What needs to be done: Only a number is expected: how many lines in these records mention the word "computer"?

Stored items:
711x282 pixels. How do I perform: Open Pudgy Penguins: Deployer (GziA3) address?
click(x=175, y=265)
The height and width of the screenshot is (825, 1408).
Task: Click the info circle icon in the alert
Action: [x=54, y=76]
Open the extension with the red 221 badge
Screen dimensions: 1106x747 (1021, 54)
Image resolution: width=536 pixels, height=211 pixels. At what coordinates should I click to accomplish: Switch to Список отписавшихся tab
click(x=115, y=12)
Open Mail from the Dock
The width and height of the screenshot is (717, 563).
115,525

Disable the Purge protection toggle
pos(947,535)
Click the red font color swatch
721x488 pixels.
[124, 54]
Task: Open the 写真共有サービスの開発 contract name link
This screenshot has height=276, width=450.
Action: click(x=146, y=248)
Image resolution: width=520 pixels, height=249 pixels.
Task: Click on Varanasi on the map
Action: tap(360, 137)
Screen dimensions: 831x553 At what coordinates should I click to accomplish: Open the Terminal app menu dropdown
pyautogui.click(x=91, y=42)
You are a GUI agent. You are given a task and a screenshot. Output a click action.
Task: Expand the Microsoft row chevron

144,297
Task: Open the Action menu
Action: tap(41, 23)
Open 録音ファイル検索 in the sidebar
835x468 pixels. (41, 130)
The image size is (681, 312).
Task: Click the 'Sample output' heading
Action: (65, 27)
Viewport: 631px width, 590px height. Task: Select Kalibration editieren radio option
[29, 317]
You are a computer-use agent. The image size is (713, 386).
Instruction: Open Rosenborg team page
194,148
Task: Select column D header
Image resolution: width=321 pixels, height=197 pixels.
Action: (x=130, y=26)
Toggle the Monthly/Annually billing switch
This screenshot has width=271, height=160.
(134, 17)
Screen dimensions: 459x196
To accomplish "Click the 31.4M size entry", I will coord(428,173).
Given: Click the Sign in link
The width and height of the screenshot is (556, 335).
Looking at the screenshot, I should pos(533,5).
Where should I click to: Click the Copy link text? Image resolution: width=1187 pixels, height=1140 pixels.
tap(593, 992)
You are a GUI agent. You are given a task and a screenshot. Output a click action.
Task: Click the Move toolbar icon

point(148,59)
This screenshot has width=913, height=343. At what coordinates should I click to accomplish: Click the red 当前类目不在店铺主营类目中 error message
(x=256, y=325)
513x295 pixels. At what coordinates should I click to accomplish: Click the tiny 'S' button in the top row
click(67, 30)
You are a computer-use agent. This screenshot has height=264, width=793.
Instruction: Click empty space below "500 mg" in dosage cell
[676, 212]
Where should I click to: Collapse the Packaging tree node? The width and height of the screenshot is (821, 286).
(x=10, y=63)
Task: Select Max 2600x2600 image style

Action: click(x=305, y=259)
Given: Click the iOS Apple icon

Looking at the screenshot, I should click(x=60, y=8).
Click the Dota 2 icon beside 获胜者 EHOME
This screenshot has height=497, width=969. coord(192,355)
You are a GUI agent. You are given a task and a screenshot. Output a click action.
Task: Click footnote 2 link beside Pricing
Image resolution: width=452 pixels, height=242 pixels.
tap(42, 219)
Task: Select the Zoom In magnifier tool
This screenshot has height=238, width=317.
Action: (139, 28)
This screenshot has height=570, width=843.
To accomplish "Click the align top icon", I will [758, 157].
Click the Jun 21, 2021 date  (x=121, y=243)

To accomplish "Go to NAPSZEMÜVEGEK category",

The completed task: 2